Monthly Archives: April 2017
Procrastination’s Destination
Dear Reader, I‘ve done it again. It’s gorgeous outside and everyone is strolling or gardening and I’m inside. Doing my taxes. At the last minute.
Generally, it seems, humans love to get away with something. Like when my mommy would say I could have “a couple” cookies and I’d take three. A friend still has a stapler from our first job together 30 years ago, technically white collar crime; I’m pretty sure her family would have given her a stapler had she asked. Tax advisors to corporate giants find secret, magical tax loopholes, and their clients are rolling themselves in wallpaper paste and 100-dollar bills, having gleefully denied Uncle Sam his due.
My current scam is the Substitute Task System. Say, I’m supposed to write my column. I don’t feel like it, so I scrub the tub. It’s productive but it feels like I’m getting away with something. Later, when I am to vacuum, I’ll sort a drawer. Write birthday cards? Clean the dashboard with a toothpick. All less of a yawner because they’re not the thing I’m supposed to be doing. Then, when I’m supposed to do my taxes, I’ll write my column. You get the picture. By not doing what I’m supposed to be doing, even if I’m doing something measurably less pleasant, I think I’m getting away with something. Delicious.
Back to taxes. Why do I put this off?
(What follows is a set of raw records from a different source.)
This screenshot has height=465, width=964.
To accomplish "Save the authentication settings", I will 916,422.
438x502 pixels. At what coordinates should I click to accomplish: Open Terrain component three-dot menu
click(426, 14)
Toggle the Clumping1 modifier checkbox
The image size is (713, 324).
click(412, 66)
Because every year I can’t find some document, or I think the accountant is going to ask me for a document I don’t have and I’ll never get through to the people that can get me the document, lost in an endless loop of recorded phone options (“Press 9 to hear these options again”) as the grains of sand cascade hopelessly through the hourglass’s waist.
Or: kindly people at the library, paid by God, are helping me at no cost in a super lean year. They examine my documents and murmur softly, “Uh oh. She has to file a 27-K19…” because of some 75-cent “dividend” I got in a way I don’t understand. They can’t find the 27-K19 form and the good citizens on line behind me begin melting as their kids circle the library in a frenzy. A hole starts opening in the floor and through the smoke I can see the gates of Hell and I’m going down. I am a bad person. I’m unprepared. I never got rid of the thing producing a 75-cent dividend requiring a 27-K19. I’m inconveniencing the hard-working Americans on line behind me. Run.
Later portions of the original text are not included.